Harvest the tissue and freeze it immediately in liquid nitrogen. Grind the samples with a mortar and pestle using liquid nitrogen then weigh (20 mg) and transfer to 2.0 mL screw-cap tubes suitable for use with TissueLyser (cat 85300, Qiagen, Hilden, Germany). Grind the sample a second time with steel beads using TissueLyser (30 s up to 8 times). Keep the powder frozen. Add 1.0 mL of 100% EtOH to the sample. To avoid the formation of clumps, quickly mix the samples (15–20 sec) with TissueLyser. Remove the beads. Incubate the samples at RT and remove the chlorophyll by incubating the samples for seven days on an orbital shaker with several changes of ethanol until all chlorophyll is gone.
After 7 days of washing, centrifuge the samples for 5 min at 10000g, and discard the EtOH. Soak the tissue for 5 min in 1.2 mL ethanol at 50°C in a heat block and mix. Centrifuge for 5 min at 10000g at room temperature. Discard the EtOH. After this step, wash the pellet in 600 μL ethanol and vortex, and centrifuge for 5 min at 4000g at room temperature; repeat this step twice. Dissolve the sample in 1650 μL of 1M NaOH. Sonicate for 20 min and mix regularly to allow the disruption of the cells.

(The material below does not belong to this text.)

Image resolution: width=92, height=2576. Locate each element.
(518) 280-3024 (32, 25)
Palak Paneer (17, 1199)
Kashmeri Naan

Incubate the samples for 90 min at 85°C in a heat block and shake frequently (every 2–3 min). Cool down to room temperature (~10 min), and centrifuge for 10 min at 10000g. Transfer the supernatant to a fresh snap-capped tube. The supernatant can be stored at 4°C for up to 6 months.
For the quantitative determination of extracted callose, supplement 25–100 μL of supernatant with 200–275 μL of NaOH 1M (add NaOH to the sample up to 300 μL) and 1.2 mL loading mixture [400 μL 0.01 (w/v) aniline blue in water; 210 μL 1M HCL; 590 μL 1M glycine/NaOH buffer pH 9.5]. For accurate callose determination, run a parallel assay to evaluate the autofluorescence of the sample: supplement 25–100 μL of supernatant with 275–200 μL of NaOH 1M (up to 300 μL) and 1.2 mL blank loading mixture [400 μL distilled water; 210 μL 1 M HCL; 590 μL 1M glycine/NaOH buffer pH 9.5]. To have a blank of the assay (autofluorescence of the aniline blue), supplement 300 μL of 1M NaOH with the loading mixture [400 μL 0.01 (w/v) aniline blue in water; 210 μL 1M HCL; 590 μL 1M glycine/NaOH buffer pH 9.5] and 300 μL of 1M NaOH with the blank loading mixture [400 μL distilled water; 210 μL 1M HCL; 590 μL 1M glycine/NaOH buffer pH 9.5]. After 20 min incubation at 50°C under aluminum foil, cool down the samples under the foil to room temperature for about 10 min. Load a 96-well plate. Four technical readings should be performed for the stained samples and four for the autofluorescence of the samples. The total fluorescence of the samples, representing both autofluorescence and fluorescence of the callose/sirofluor complex is determined with a fluorescence spectrophotometer (BioTek Fluorescence Microplate Readers FLx800) at 360-nm excitation wavelength, a 460-nm emission wavelength. The signal of the sample treated with the loading mixture containing aniline blue is the total fluorescence of the sample, and the signal of the sample treated with the blank loading mixture is autofluorescence.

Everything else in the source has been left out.